> **Problem**
Rewrite everything from "The width and" down to "Looking at the", switching "icon" to "button" and leaving all else unchanged.

> **Input material**
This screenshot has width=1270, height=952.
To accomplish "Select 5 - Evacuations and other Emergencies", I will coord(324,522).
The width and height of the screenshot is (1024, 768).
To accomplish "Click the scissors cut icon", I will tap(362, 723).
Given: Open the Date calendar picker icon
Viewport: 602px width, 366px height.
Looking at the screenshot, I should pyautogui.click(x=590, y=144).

...

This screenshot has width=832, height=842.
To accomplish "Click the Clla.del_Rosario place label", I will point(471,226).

> **Output for this exercise**
The width and height of the screenshot is (1024, 768).
To accomplish "Click the scissors cut button", I will tap(362, 723).
Given: Open the Date calendar picker button
Viewport: 602px width, 366px height.
Looking at the screenshot, I should pyautogui.click(x=590, y=144).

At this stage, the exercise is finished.